Personale che invecchia

Escludere nuovamente i giovani dalle pubbliche amministrazioni seguirebbe un trend già avviato dal 2008, come illustra l’osservatorio Cpi: con il blocco (parziale) del turn over e la riforma Fornero si è avuto come effetto collaterale una forte accelerazione nell’invecchiamento del personale. Tra il 2008 e il 2017 l’età media dei dipendenti della Pa è aumentata passando da 46,8 a 50,6 anni.

Se poi si paragona agli altri paesi europei, l’Italia è il paese con la più alta quota di dipendenti over 55, pari al 45,4 per cento contro una media Ocse del 24,3 per cento.

Questa riforma si inserirebbe dunque nel solco di un lento processo di invecchiamento dei dipendenti pubblici, che andrebbe invece combattuto con misure maggiormente inclusive, e che permettano un ricambio generazionale all’interno dell’amministrazione pubblica, importanza sottolineata anche dal presidente del forum per la Pubblica amministrazione, Carlo Mochi Sismondi, in un suo recente editoriale.

Giovani dimenticati

Insomma, a discapito dei dati e nonostante i discorsi che rimarcano la centralità delle giovani generazioni, per ora i giovani non sembrano essere nei piani del nostro paese e, forse, considerazione ancora peggiore, non sembrano essere considerati come attori del processo di ripresa.

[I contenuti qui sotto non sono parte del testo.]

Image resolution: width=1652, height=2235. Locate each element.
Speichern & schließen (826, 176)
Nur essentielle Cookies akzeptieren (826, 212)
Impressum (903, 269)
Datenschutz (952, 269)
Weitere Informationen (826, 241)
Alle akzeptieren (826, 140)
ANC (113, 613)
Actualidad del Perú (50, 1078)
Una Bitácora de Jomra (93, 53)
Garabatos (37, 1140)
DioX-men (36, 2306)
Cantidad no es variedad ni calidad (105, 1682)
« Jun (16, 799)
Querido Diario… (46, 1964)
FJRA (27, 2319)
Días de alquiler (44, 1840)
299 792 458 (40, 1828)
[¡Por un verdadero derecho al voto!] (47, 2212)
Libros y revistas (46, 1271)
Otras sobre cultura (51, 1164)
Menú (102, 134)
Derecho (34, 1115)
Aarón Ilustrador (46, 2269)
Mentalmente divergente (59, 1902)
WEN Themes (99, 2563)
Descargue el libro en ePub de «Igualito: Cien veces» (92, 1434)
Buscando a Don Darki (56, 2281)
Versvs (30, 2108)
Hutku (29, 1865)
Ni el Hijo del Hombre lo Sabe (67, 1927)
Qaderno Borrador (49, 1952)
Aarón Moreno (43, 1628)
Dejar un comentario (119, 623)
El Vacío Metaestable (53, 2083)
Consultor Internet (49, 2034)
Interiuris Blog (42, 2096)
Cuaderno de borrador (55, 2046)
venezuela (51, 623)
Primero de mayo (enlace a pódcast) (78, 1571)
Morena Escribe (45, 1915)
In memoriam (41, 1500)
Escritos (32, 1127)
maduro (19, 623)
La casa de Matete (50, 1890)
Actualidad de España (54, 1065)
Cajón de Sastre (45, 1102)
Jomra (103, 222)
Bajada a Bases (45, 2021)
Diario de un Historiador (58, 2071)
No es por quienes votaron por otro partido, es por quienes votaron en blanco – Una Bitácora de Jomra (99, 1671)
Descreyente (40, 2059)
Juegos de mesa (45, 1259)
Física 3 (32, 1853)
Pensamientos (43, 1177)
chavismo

Ci troviamo in un punto nevralgico della storia del nostro paese, che negli ultimi anni ha dovuto affrontare importanti crisi economiche e sociali. Forse questa volta, potremmo avere realmente l’occasione di cominciare a lavorare insieme per l’Italia di domani, sfruttando la crisi per costruire quel patto generazionale che da molto tempo sembra essere distrutto.